Your goal:
Write the next part of the baseball blog post below, picking up after its final sentence about Ichiro and Mike Hargrove.

Selected extract:
_ _ _

Is Kurkjian suggesting the Pirates are better than their numerically calculated record? Is he attacking Bill James? The Pirates?
It'd be one thing if he truly didn't understand what he was saying. Maybe I'm severely overestimating Kurkjian, but I tend to believe that he realizes that the calculation to which he refers has been skewered by the blowouts the Pirates have endured this season.
The Pirates have been outscored in two games against the Brewers by 34 runs. That would tend to ruin any baseline calculation like the Pygmalion Win Theorem. Even Bill James, in all his pomposity and contrived attempts to be contrary and show how "quirky" he is, would say that the theorem is a guideline that has to be put into the proper frame of reference based on individual games.
The Pirates are not a good team; they're horribly mismanaged and wandering off into the wilderness; but the unfunny throw-away quote from Kurkjian is a convenient rip job against someone or something designed to fit into the end of his column. It's unclear what he's trying to say. Maybe he's trying to be funny, but it ain't working.
- Viewer Mail 6.8.2010:
Jane Heller at Confessions of a She-Fan writes RE the Yankees:
I agree. The Yankees are pretty set, although I wouldn't mind another lefty in the pen. And, of course, if Tex would only start hitting...Sigh.
They'll be able to get a lefty as the season moves along----the Marlins just DFA'd Dan Meyer, he's worth a shot. And Mark Teixeira's going to hit. Eventually.
Joe writes RE Ichiro:
If Ichiro were on the Yankees, he wouldn't be a "losing player." That statement is ludicrous.
It's not ludicrous if you know what you're talking about.
Ichiro as a Yankee would preclude his diva-like behavior and selfish stat-compiling because he wouldn't get away with the antics in New York or Boston as he does in Seattle.
Once a season looks lost in the standings, Ichiro not-so-subtly begins playing for Ichiro. He's making a lot of money for a singles hitter ($17 million annually through 2012); he hits for power when it suits him even though he could easily hit 25 homers if he wanted to sacrifice his precious hit records and singles to help the team.
Are you aware that Ichiro and former Mariners manager Mike Hargrove didn't get along and it was believed that Ichiro let it be known that he might depart Seattle as a free agent after 2007 had a change not been made?

_ _ _

Information:
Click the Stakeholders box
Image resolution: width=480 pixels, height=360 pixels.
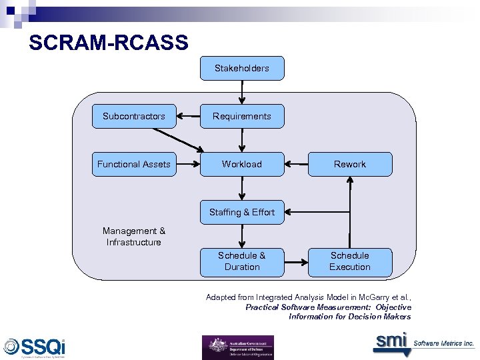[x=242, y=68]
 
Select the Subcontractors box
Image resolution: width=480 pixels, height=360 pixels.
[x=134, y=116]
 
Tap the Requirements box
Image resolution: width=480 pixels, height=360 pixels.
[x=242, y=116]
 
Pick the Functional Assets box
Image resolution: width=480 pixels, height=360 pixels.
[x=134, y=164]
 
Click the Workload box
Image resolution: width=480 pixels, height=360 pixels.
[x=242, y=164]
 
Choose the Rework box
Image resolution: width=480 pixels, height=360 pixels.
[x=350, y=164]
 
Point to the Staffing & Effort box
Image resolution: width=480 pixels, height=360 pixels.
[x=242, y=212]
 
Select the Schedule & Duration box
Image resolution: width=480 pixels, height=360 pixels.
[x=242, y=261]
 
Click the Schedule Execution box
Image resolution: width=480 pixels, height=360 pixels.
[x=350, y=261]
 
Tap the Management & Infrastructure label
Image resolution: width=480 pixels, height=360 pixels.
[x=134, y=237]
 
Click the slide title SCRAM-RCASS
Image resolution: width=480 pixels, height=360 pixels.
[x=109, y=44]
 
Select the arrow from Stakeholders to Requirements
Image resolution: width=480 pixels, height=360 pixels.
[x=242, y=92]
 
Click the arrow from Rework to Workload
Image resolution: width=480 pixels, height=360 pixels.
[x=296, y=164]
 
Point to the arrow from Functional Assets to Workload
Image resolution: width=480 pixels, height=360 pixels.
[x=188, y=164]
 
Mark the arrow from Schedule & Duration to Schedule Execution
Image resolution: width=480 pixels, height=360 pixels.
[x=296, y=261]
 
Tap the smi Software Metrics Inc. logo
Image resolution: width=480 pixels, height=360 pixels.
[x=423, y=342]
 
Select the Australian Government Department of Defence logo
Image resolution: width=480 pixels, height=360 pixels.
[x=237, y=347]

_ _ _

Result:
Hargrove resigned almost simultaneously to Ichiro working on and agreeing to an extension; and this was while the Mariners were having their best season in years, were 45-33 and contending for a playoff spot. John McLaren took over, the team faded down the stretch and was a disaster in 2008, losing 100 games.
Ichiro is a stat-hound more interested in his batting average than winning; he's a losing player who will never be a key member of a winner as anything other than an ancillary piece acquired as hole-filler.
Matt writes RE the draft and Bud Selig:
Paul, I caught some of the draft and you weren't kidding about Selig's suits. I almost kind of, sort of respect a wealthy, powerful guy who looks like he's wearing his big brothers hand-me-downs. On the other hand... what a loser.
It's one thing to be without pretension and to show disinterest in a flashy wardrobe, but at least look presentable and not like a middle-school Assistant Principal with chalk on his sleeve and hair flopping all over the place as he waits desperately for the school year to end. Selig was standing in front of a large audience on TV and online----wear a decent suit and get a haircut.
My book is still available on Amazon, I-Universe and Barnes and Noble.com. It's available for download as an E-book here. You can also now get it for less that five bucks on BN via download here.
I assure you, my resolve has NEVER been stronger!
1 comment:
What's up? My comment was swallowed - twice. If it doesn't come through this time I give up. Not that it was so interesting, but I was agreeing with you about Selig's "presentation" during the draft. I cracked up every time he said "the Los Angeleeze Dodgers."